Exercise details:
Convert every line of the records below into a JSON list of strings, one string per line, skipping blank lines. Leave the pictures out.

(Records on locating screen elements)
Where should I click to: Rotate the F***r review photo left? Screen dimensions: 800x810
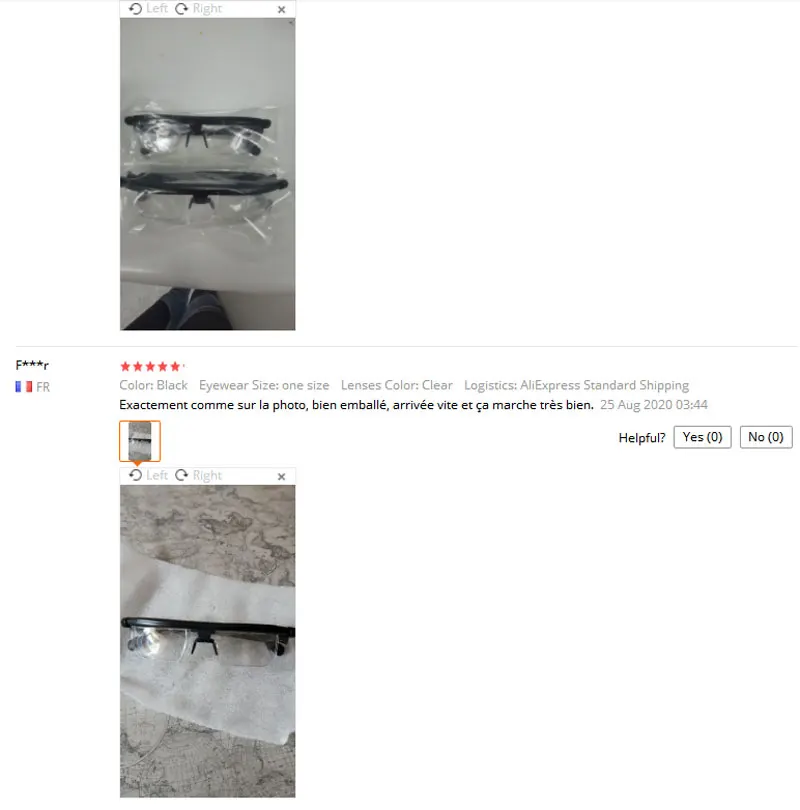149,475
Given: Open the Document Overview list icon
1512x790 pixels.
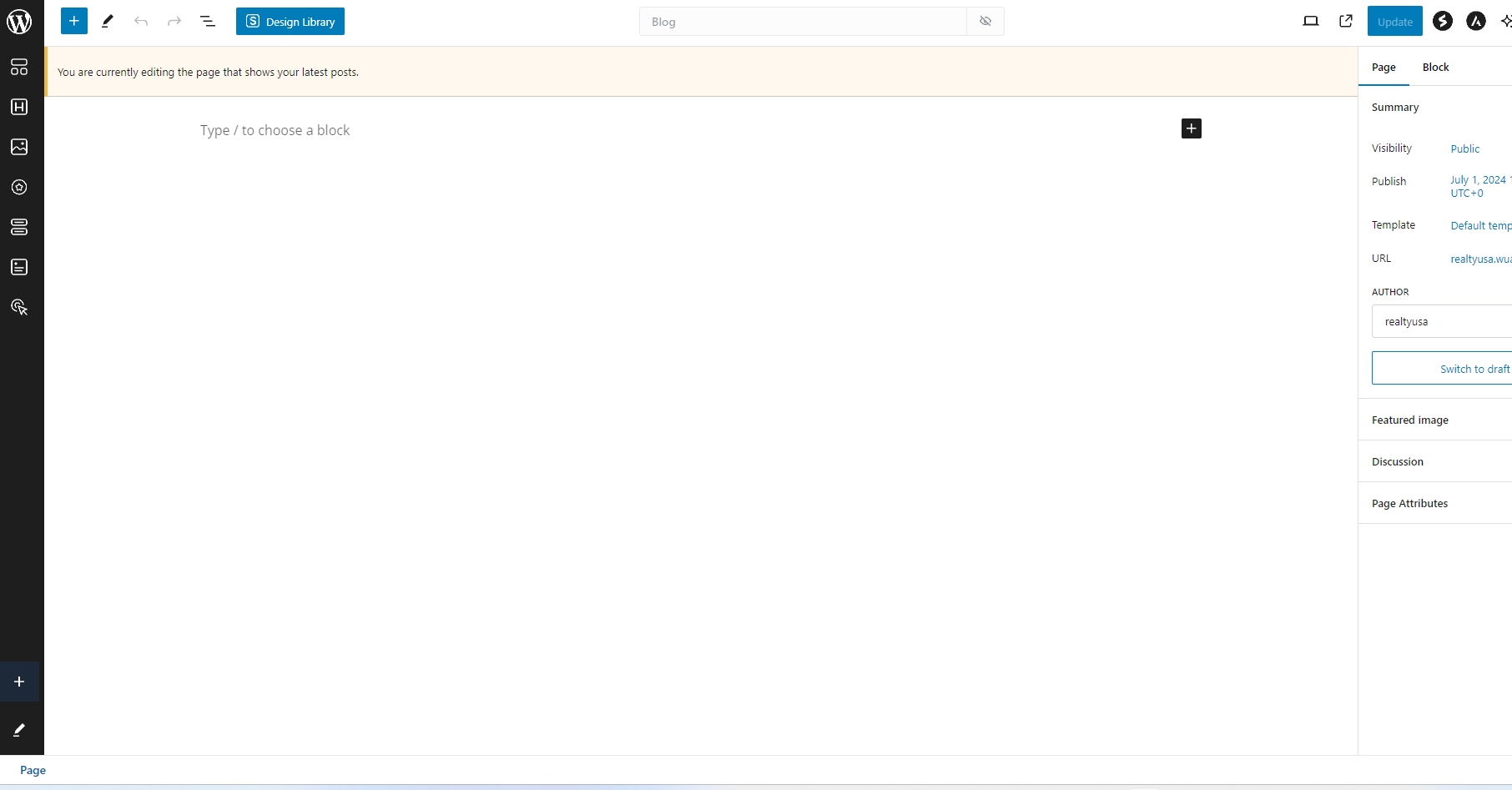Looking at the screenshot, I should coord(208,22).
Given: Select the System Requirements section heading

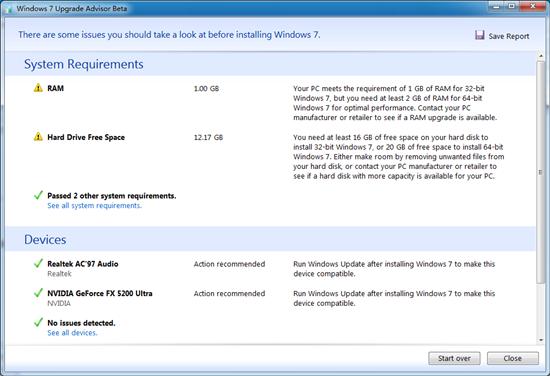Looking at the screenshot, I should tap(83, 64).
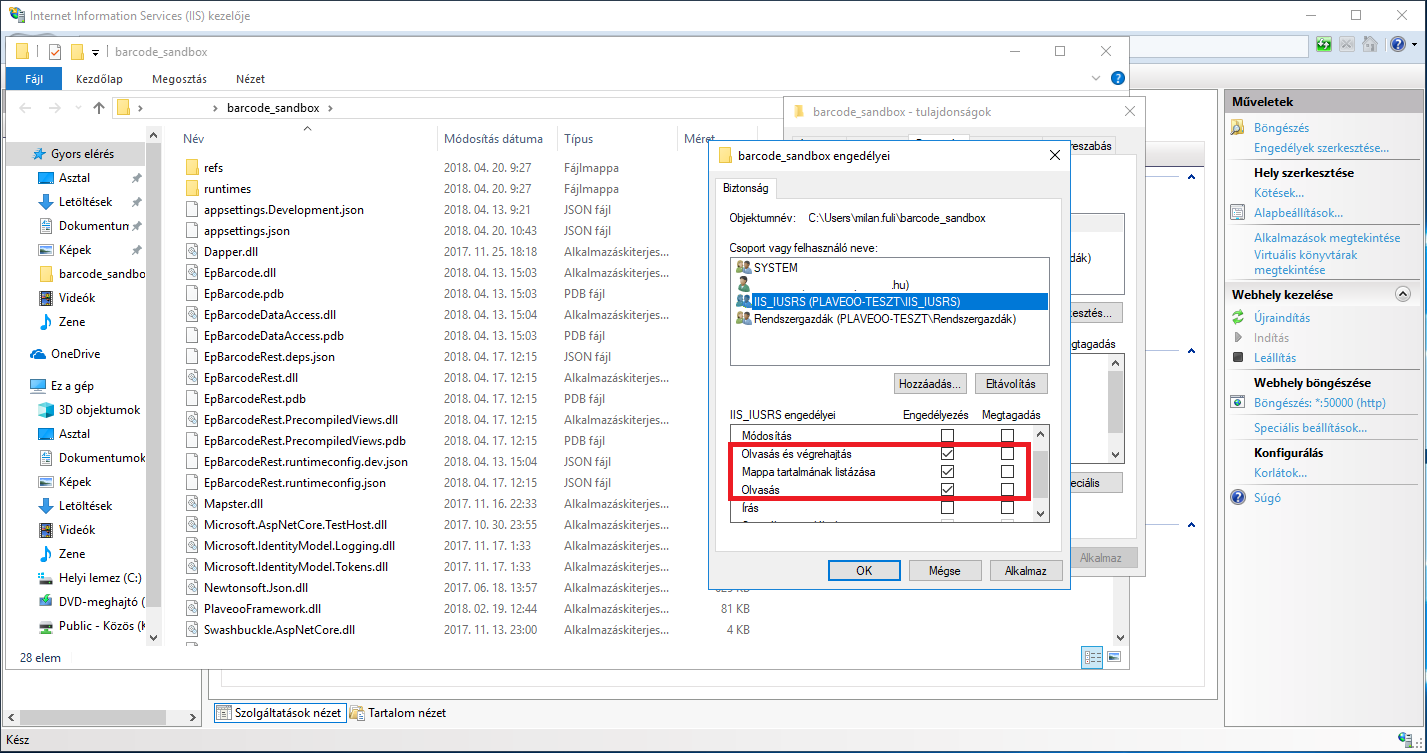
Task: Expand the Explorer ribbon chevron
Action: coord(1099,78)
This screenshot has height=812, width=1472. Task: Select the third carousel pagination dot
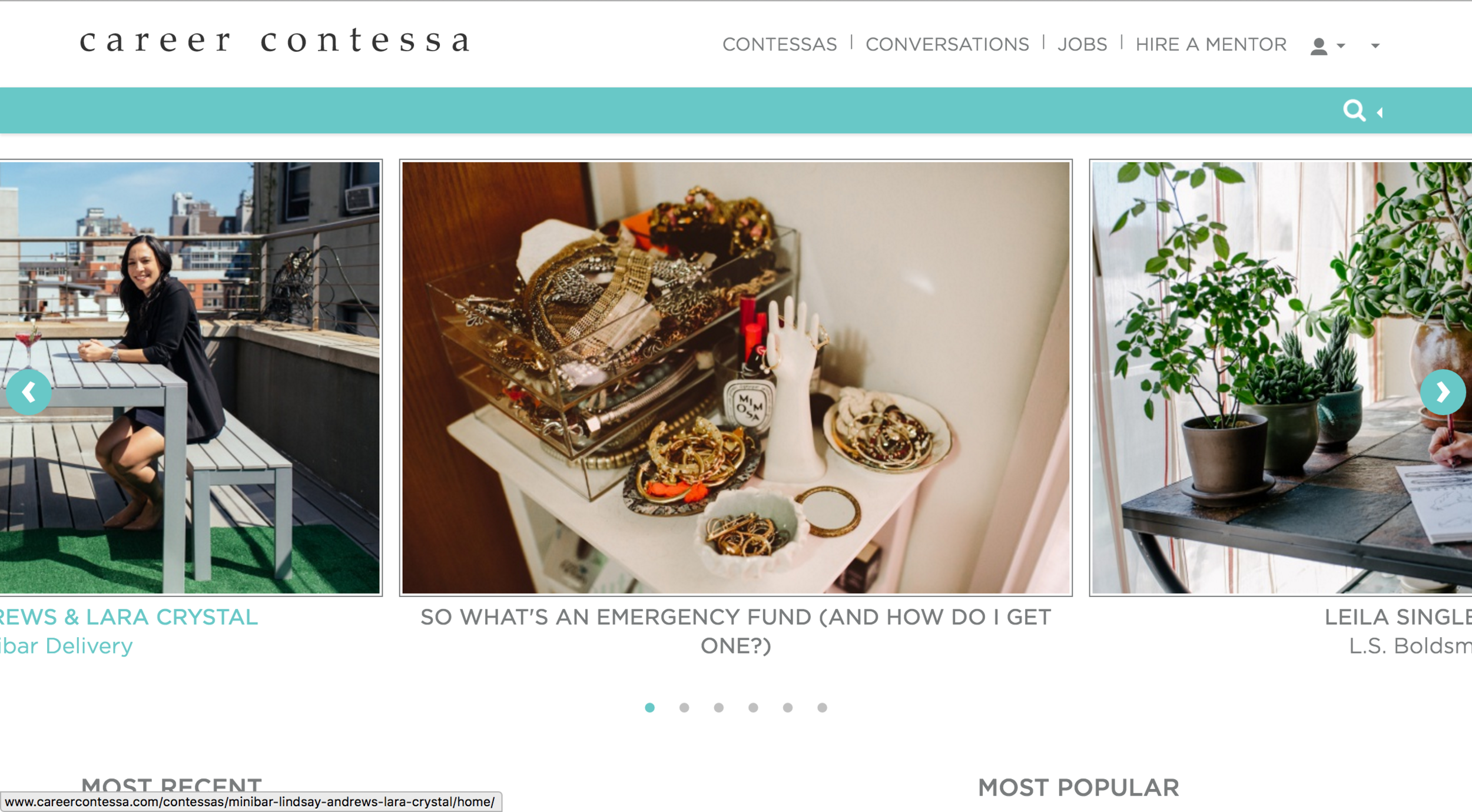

Worked answer:
[
  "Where should I click to: Rotate the F***r review photo left? Screen dimensions: 800x810",
  "149,475",
  "Given: Open the Document Overview list icon",
  "1512x790 pixels.",
  "Looking at the screenshot, I should coord(208,22).",
  "Given: Select the System Requirements section heading",
  "Looking at the screenshot, I should tap(83, 64).",
  "Task: Expand the Explorer ribbon chevron",
  "Action: coord(1099,78)",
  "This screenshot has height=812, width=1472. Task: Select the third carousel pagination dot"
]